You need to muzzle this dog whenever you are out in public. Better yet, don't take her out in public. You can never let down your guard, in house or out of house. You need to think about returning her to the humane society and try another dog.


----------



## selzer (May 7, 2005)

Bella_Katie said:


> I just rescued a GSD X Siberan Husky from the humane society. She is the most amazing dog with me, however she attacks men and other dogs. She has bitten a child as well. We can not walk down the street without her lunging/barking/attacking dogs that are on the other side of the road. I have concluded that she must have been abused by a male, because she is ok with women. We have enrolled in private lessons, but she attacked the store employee the other day. She just can't be trusted with others. What should I do? Would a shock collar help this situation?


 No, a shock collar is not an answer to this problem. 

Do not assume she has been abused by men. It is a dangerous assumption and probably false. Dogs that are abused by men go to new homes and have no problems with men often. Sometimes a dog that is raised by women and owned by women are afraid of men, thus distrustful of men, thus reactive to men if they are fear-reactive. 
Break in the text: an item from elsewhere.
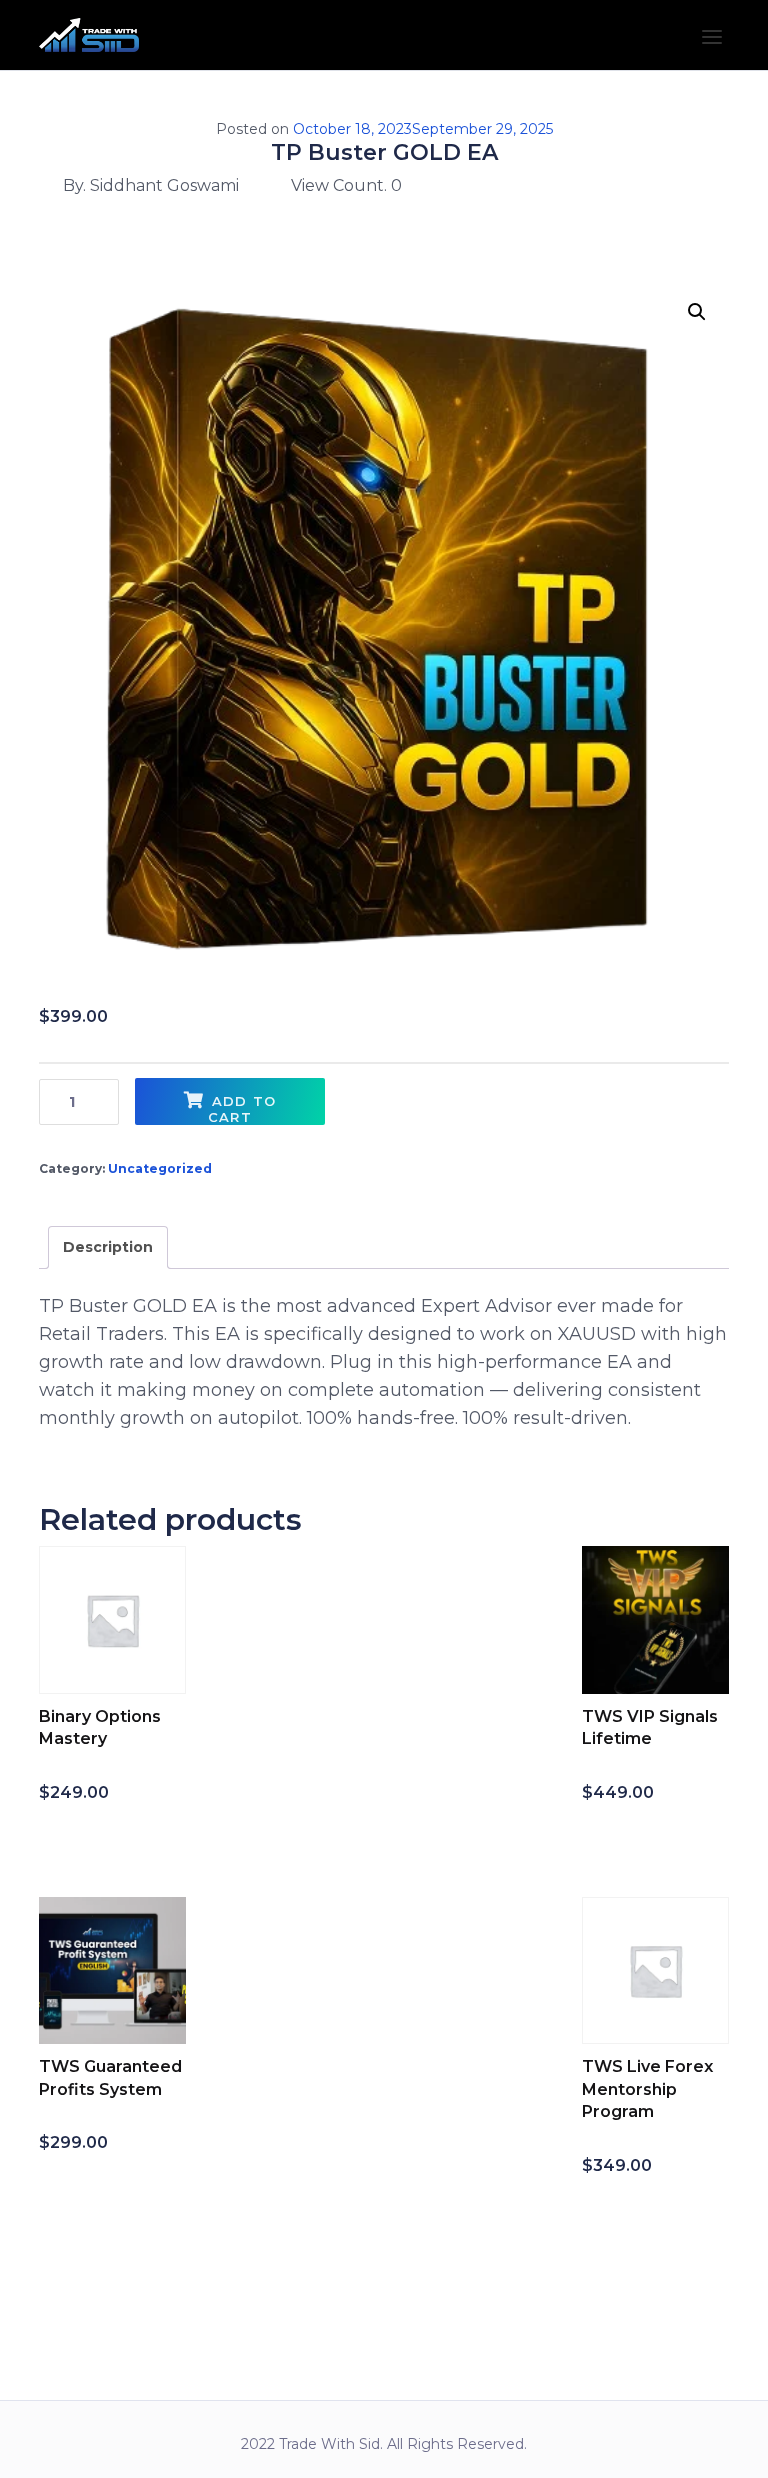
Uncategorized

Your dog has bitten people. You have written it on the internet, and it has probably been documented elsewhere. You will NEVER be able to use ignorance as an excuse for your dog's behavior because you know what she is capable of because she has shown you. At least, she has shown you enough of her behavior, that if there is another incident with her, you will be 100% liable for it.

Please do not take this lightly. For now, your dog needs to be muzzled when she is out of your home, or in your secure yard WITH YOU PRESENT. When you are at work, your dog needs to be secure in a kennel within your fenced yard or in a crate within your locked home. 

If you want to save this dog, you will need a very experienced animal behaviorist and excellent management of the dog. You have to be willing to do a LOT of work with her. And the chances are good that you will NEVER have a dog that is safe around your close family and friends, much less strangers.

I would put a dog down that bit two separate people, one being a child, if there were no extenuating circumstances (i.e. the child was putting a pencil down the dog's ear, or the dog was hit by a car, had a dislocated hip, and someone picked her up -- yes, these were real incidents that I am alluding to). 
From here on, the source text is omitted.